Fines for non-compliance range from $100 for a civil violation to up to $250,000 and 10 years in prison for a criminal violation, such as marketing Social Security numbers or intentionally giving medical information to a patient’s prospective employer that might deter the company from hiring the patient. Enforcement is strictly complaint-driven.

“The folks on the ground level are just frustrated. This is a new undertaking for HHS as well as for the states,” said Robert Burns, a policy analyst at the National Governors Association Center for Best Practices (NGA). “It’s a huge undertaking and there’s no precedent for it.”

To assure compliance with the new federal rules:

• California and North Carolina set up central, stand-alone HIPAA offices to ensure state agencies received consistent messages. 
• Arkansas and several other states contracted with private consultants to help make necessary changes.
• In South Carolina, where the unofficial mascot of the state’s HIPAA office Web site is a big, barrel-shaped hippopotamus, officials issued a HIPAA guide for state legislators.
• Ohio designated the Department of Job and Family Services to lead other agencies to compliance.
• And in Colorado, Gov.
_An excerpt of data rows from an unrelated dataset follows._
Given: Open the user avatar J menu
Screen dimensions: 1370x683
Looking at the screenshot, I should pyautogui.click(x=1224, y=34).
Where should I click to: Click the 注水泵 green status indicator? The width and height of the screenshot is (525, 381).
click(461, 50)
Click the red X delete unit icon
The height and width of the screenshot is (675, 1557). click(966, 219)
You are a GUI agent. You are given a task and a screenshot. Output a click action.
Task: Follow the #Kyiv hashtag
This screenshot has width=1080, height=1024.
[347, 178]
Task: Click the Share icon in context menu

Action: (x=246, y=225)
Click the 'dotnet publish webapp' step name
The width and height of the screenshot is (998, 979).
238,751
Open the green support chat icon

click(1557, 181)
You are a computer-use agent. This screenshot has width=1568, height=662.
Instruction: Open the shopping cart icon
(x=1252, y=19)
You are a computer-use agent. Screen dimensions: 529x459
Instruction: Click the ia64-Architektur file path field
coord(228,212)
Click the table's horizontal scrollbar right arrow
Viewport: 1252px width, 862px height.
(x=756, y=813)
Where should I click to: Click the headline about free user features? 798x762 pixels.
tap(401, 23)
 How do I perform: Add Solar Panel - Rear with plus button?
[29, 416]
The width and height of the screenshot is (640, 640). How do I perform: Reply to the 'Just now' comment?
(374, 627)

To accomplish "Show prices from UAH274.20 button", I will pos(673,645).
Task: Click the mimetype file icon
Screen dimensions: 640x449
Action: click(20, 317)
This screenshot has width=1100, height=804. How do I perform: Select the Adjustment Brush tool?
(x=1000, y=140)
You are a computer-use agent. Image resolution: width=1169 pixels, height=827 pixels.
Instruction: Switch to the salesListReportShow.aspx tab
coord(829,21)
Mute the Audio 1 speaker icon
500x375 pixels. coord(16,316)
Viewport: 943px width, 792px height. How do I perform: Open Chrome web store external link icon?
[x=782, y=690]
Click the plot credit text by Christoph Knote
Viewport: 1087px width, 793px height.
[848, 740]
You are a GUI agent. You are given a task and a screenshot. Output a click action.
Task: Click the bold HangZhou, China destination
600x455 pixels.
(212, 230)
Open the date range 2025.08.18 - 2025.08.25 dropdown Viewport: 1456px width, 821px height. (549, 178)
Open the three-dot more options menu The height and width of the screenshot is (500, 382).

Bill Owens (R) issued an executive order in February 2002 mandating state agencies to cooperate to implement the HIPAA.

No federal funds have been allocated to states for HIPAA, but state Medicaid programs can qualify for federal dollars to help upgrade computer systems, which will likely be necessary under phase two of compliance. Cost estimates are inexact, as most states don’t isolate HIPAA compliance in their budgets.

HIPAA officials and outside experts said money is being spent on upgrading and streamlining computer systems, hiring additional staff and training existing staff. As within the private sector, state agencies also are being confronted with a mountain of administrative costs, such as creating standard forms for billing insurance claims, experts said. Ohio, for example, will have spent approximately $20 million on administrative and technical aspects of HIPAA from July 2001 to October 2003, said Robert Bergin, Ohio’s HIPAA project manager. The Buckeye State established five HIPAA “working groups,” trained 1,700 state workers and mailed out more than 1 million privacy notices to Medicaid recipients and providers. Postage alone cost the state $300,000.

California sent out training packages to state agencies and more than 6 million privacy notices printed in both English and Spanish.

Despite angst over the new rules, policy analysts and state administrators alike said they think they’re compliant, for now.

“Folks are doing what they think they’re supposed to be doing,” said Joy Johnson Wilson, a health expert and director of federal affairs at the National Conference of State Legislatures (NCSL). “We’re just going to have to feel our way through this.”

The next HIPAA deadline is Oct. 16, 2003 for administrative transaction and code sets, which Medicaid uses to describe covered services. States said they’ve made some progress, but will be cramming the next five months in order to meet the deadline.